Türklerde okçuluğun, özellikle de atlı okçuluğun önemi tarih öncesi zamanlara kadar uzanır. Tarihteki Türk atlı okçuları, dörtnala giderken eyer üstünde dönüp arkaya ok atarak hedefe tam isabet ettirme ustalıklarıyla tanınmışlardır. Asya'da geçim kaynağı ve askeri tatbikat niteliği olan sürek avları, Türk atlı okçuluğunun gelişmesini sağlamıştır. Savaşçılık, avcılık, sporculuk gibi alanların dışında sosyal alanda da okçuluk önem teşkil etmiştir. Örneğin milli bayramlarda, dinsel törenlerde, düğünlerde çeşitli sportif okçuluk yarışmaları toplumsal hayatta yer almıştır.

Aşık Oyunu 

Koyunların ve keçilerin arka bacaklarında bulunan dört yüzlü kemikle oynanan tarihi bir Türk oyunudur. Kadim çağlardan günümüze gelene kadar Türkistan ve Türkiye başta olmak üzere Türklerin yayıldığı tüm coğrafi bölgelerde bu oyuna rastlamak mümkündür. Aşık oyunu günümüzde de Türk köy, kasaba ve hatta şehirlerinde oynanmaktadır.
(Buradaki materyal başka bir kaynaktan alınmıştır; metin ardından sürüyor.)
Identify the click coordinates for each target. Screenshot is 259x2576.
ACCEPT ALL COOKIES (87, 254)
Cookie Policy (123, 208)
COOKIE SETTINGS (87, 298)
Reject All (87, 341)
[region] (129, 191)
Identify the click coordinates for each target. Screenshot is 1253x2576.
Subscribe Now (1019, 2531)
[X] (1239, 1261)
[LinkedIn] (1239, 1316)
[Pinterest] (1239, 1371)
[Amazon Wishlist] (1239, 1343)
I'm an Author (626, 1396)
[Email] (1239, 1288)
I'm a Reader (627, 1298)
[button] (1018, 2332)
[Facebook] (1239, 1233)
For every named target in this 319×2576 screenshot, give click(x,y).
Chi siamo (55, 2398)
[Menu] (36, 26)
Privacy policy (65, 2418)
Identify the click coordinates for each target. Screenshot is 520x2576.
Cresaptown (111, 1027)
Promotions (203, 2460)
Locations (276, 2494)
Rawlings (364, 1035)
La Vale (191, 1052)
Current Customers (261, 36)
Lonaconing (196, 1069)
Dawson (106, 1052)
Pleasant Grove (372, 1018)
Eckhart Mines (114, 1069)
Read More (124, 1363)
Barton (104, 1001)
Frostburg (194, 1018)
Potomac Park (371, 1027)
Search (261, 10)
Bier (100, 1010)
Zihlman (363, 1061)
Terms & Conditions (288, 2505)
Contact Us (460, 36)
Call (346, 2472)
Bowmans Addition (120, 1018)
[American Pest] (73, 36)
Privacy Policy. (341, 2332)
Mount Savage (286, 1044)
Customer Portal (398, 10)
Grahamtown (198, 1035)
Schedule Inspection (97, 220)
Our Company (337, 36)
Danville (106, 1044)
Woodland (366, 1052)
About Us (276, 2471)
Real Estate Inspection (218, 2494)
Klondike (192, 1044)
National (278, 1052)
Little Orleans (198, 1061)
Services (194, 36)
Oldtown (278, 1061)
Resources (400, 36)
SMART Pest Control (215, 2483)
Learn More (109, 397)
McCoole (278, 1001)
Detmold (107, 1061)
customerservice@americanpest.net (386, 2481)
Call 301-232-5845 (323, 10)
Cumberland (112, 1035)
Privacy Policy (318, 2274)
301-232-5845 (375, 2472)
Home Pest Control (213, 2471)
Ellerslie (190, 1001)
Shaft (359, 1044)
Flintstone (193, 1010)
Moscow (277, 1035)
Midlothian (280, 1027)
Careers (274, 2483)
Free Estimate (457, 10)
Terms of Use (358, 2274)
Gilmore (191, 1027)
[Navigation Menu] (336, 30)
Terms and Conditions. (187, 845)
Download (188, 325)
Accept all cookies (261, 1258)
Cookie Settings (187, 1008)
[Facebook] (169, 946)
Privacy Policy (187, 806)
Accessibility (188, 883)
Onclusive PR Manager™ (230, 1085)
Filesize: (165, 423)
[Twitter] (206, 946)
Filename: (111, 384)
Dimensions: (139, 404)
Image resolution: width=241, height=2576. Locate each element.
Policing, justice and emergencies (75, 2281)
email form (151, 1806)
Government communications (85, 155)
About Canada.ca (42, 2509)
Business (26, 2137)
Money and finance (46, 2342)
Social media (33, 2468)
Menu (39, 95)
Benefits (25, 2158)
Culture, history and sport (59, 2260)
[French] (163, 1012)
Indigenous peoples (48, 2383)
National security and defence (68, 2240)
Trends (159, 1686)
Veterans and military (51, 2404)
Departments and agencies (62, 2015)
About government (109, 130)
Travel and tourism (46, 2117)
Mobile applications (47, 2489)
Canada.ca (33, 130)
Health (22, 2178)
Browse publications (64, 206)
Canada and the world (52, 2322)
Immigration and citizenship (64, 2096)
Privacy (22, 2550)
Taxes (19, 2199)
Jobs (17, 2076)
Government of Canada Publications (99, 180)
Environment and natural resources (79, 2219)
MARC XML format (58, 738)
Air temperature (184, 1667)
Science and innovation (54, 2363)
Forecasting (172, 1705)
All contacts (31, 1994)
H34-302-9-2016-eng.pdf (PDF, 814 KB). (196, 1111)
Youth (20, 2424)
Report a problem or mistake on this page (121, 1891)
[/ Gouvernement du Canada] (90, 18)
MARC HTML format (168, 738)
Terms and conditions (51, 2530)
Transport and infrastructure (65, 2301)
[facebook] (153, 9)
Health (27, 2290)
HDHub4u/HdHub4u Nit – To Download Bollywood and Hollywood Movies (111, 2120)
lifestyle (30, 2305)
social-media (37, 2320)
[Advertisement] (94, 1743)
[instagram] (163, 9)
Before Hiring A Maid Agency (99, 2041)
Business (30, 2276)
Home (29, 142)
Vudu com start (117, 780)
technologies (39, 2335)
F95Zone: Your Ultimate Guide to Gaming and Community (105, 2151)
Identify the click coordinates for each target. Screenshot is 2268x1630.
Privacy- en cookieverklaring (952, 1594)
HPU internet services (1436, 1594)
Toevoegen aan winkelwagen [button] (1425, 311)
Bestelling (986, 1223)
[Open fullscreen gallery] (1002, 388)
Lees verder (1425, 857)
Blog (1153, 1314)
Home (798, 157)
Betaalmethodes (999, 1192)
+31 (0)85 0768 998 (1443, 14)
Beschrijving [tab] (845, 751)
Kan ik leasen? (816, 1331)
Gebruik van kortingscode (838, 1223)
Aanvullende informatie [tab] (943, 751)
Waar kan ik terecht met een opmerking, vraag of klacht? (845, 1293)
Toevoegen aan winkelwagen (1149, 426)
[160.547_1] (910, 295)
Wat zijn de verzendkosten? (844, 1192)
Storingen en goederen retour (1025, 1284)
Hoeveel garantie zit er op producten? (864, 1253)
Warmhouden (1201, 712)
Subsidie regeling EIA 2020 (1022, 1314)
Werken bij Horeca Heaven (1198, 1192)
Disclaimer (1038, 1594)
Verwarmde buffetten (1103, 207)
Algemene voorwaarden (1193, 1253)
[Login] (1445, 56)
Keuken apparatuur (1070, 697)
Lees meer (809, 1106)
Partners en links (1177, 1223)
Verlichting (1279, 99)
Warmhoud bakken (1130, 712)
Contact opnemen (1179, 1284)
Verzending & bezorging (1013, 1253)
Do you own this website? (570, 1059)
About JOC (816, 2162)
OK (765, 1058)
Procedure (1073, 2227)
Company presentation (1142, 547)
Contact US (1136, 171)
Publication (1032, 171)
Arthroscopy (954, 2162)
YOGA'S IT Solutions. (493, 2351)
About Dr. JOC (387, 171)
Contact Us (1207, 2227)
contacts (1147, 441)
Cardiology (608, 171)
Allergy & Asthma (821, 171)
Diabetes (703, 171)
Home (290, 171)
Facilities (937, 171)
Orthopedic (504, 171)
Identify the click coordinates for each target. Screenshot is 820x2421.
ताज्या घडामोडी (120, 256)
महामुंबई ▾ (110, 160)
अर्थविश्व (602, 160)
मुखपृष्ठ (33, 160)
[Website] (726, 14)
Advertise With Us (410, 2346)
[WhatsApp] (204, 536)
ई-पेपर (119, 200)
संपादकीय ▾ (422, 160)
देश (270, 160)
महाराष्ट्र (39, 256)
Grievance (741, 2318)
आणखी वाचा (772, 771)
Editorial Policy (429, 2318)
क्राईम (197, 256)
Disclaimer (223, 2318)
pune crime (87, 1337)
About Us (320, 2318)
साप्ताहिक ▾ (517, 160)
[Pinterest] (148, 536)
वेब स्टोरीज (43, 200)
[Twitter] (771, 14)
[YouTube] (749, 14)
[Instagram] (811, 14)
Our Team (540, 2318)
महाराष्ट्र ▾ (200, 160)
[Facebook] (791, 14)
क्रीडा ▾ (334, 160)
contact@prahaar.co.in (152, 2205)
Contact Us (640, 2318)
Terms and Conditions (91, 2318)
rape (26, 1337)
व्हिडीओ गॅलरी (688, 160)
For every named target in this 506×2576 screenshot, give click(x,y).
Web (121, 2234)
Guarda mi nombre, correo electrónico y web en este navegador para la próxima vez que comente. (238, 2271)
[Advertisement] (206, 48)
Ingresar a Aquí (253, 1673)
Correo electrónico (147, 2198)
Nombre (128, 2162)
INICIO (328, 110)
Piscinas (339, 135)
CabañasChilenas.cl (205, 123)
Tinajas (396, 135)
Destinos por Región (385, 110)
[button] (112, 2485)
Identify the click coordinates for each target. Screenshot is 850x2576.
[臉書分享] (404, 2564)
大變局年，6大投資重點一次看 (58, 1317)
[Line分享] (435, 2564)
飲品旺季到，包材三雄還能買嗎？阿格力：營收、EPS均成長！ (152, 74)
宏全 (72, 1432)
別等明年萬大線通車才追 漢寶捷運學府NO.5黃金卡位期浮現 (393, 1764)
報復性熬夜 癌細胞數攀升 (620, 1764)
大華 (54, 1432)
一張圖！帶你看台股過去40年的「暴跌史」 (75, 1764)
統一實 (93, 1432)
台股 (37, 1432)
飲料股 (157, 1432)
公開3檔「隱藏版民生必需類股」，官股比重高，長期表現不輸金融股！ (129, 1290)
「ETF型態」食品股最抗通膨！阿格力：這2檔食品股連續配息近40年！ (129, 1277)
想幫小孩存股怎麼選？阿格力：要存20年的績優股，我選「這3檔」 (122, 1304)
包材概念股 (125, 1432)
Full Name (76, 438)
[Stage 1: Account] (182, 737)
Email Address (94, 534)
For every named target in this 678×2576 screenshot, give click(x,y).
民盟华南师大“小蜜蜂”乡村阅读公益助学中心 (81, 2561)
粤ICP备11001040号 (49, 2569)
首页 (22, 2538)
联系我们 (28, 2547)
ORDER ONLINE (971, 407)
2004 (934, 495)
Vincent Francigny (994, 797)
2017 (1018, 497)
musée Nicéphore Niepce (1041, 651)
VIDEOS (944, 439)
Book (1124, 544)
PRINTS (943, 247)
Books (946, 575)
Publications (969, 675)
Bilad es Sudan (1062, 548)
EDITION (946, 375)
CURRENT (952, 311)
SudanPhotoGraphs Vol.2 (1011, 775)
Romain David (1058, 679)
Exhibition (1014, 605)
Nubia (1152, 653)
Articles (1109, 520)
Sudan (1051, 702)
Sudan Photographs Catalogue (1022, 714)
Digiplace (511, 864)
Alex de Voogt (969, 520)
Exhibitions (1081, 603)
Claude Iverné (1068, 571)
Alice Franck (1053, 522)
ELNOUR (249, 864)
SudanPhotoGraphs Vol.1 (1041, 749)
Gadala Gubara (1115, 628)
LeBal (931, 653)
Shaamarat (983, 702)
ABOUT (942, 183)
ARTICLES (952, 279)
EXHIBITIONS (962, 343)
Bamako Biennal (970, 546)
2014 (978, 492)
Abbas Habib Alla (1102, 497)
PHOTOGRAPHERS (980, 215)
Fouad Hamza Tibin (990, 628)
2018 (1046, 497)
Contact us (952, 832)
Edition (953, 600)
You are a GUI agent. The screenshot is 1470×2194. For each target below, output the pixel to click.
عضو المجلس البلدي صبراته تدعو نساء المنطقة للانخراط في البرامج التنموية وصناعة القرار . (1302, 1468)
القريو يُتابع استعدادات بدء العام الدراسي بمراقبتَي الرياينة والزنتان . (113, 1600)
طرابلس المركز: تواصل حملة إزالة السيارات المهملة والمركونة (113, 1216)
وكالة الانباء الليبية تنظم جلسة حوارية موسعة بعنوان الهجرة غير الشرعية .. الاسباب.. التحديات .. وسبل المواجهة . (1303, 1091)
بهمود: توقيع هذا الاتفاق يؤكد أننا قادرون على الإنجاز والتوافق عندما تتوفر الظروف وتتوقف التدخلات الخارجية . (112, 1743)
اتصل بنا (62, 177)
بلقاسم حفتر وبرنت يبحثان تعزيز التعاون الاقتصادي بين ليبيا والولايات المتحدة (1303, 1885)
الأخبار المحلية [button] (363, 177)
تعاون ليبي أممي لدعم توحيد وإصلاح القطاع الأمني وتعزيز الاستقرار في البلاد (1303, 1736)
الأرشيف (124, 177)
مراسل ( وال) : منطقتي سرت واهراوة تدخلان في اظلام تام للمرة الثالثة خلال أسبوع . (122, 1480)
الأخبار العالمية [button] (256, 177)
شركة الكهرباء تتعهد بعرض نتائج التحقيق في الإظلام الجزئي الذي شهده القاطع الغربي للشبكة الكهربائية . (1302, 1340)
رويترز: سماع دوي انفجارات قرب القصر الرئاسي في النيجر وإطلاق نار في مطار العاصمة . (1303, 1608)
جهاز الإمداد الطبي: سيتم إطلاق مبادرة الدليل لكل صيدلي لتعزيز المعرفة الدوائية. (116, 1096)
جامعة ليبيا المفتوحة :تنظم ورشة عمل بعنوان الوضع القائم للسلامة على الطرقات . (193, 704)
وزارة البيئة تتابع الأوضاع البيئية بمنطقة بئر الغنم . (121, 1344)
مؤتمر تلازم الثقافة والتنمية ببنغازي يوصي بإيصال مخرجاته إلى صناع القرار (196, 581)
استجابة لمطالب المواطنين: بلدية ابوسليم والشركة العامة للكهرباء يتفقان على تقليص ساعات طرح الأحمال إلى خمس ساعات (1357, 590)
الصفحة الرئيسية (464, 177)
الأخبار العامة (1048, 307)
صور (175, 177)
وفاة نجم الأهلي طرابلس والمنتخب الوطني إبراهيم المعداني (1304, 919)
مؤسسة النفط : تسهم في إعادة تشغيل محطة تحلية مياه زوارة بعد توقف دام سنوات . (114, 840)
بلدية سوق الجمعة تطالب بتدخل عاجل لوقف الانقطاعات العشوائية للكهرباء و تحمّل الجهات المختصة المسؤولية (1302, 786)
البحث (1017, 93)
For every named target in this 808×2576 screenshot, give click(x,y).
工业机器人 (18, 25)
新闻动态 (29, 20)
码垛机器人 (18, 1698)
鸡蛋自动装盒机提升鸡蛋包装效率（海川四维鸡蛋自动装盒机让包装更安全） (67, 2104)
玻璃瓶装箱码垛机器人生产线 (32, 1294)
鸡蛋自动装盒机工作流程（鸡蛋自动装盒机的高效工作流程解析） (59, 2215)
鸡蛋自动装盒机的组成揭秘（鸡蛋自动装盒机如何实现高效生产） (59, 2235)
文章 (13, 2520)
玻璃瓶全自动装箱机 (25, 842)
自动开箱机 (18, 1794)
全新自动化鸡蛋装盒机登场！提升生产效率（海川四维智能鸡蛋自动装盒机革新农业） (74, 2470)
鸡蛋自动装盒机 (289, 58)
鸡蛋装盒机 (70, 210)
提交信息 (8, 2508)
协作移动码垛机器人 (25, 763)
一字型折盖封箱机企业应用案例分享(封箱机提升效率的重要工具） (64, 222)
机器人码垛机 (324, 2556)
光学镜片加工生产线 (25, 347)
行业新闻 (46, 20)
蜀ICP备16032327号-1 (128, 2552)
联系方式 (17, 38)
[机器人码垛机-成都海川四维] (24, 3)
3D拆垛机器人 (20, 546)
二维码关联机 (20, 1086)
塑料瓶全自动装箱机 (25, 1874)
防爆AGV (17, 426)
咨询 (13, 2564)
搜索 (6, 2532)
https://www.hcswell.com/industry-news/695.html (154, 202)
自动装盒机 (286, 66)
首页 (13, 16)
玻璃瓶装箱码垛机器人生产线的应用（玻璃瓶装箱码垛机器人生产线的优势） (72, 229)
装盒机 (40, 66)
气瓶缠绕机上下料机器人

Aşık kemiğinin yüzleri cuk (ya da çik), tok, allı ve kazak olarak adlandırılır. Aşık oyunlarından birisi zıdalıdır. Aşık kemikleri her oyuncudan eşit sayıda, yerde zıda adı verilen bir dairenin ortasına tek sıra halinde dizilir (allı ya da kazak olarak adlandırılan yüzeyleri yere gelecek şekilde dik olarak). Daha sonra oyuncular ellerinde bulunan ve genellikle daha iri ve/veya içi kurşunla doldurulmuş enek adı verilen aşıklarını daire içinde bulunan diğer aşıklara vurarak daire dışına çıkarmaya çalışırlar. Dışarı çıkan aşık atışı yapan oyuncunun olur. Dışarı çıkaramama ya da ıska geçme durumlarında oyun sırası diğer oyuncuya geçer. İlk atış daire dışından oyuncuların belirlediği bir mesafeden yapılır. Daha sonraki vuruşlarda sırası gelen oyuncu daire kenarından atış yapar. Eğer daire kenarından yaptığı atışla daire içindeki aşıklardan bir veya daha fazlasını daire dışına çıkarırsa oyuncu atış sonrası eneğin kaldığı yerden oyuna devam eder. Enek genellikle daire içinde diğer aşıklara yakın konumda kaldığından oyuncu sonraki atışlarda daha avantajlıdır.